**Work task:** Would you retype the listing below word for word, without any of its pictures?

**Input data:**
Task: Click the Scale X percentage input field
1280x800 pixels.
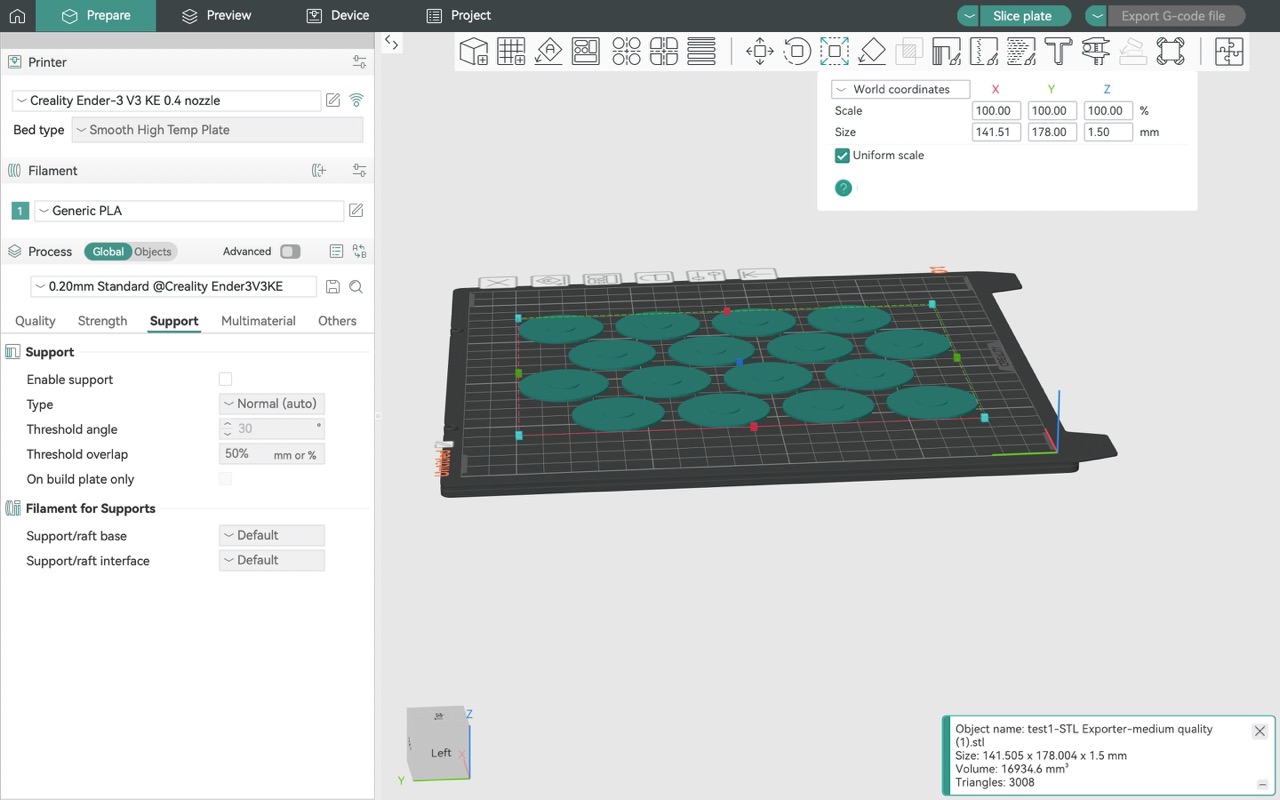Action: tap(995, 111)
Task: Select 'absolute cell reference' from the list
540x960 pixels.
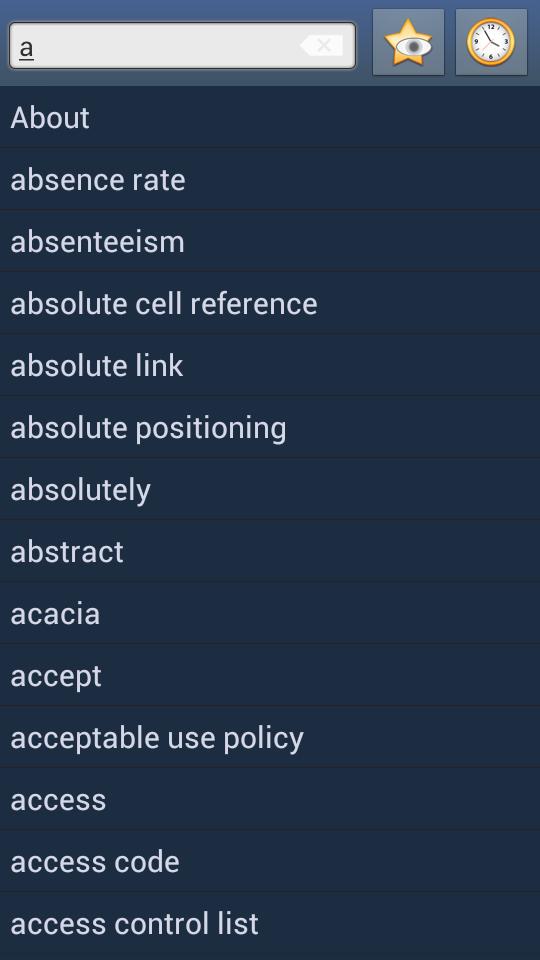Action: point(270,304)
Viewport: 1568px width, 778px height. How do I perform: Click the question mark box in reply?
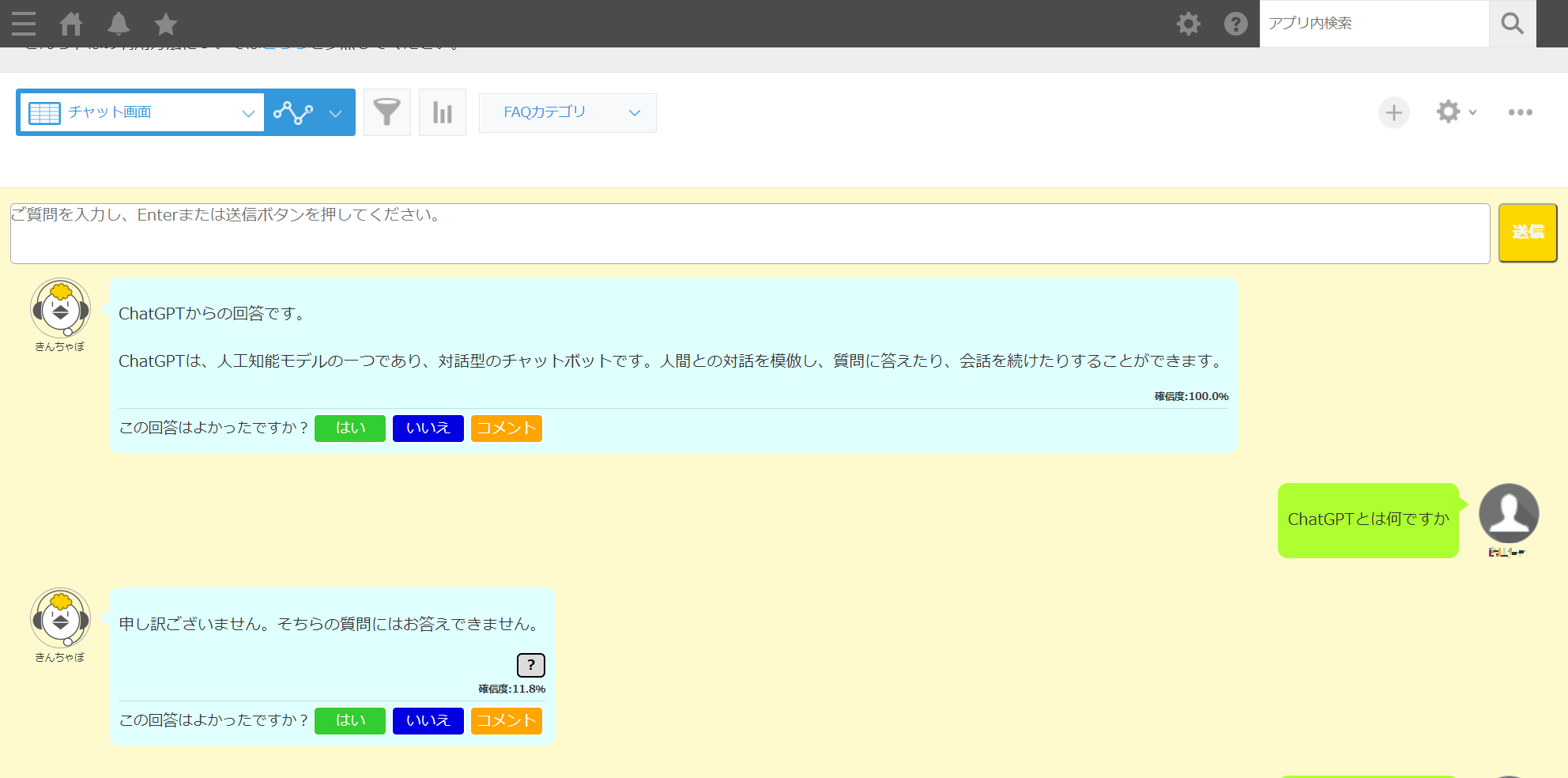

**Answer space:**
Task: Click the Scale X percentage input field
1280x800 pixels.
Action: tap(995, 111)
Task: Select 'absolute cell reference' from the list
540x960 pixels.
Action: point(270,304)
Viewport: 1568px width, 778px height. How do I perform: Click the question mark box in reply?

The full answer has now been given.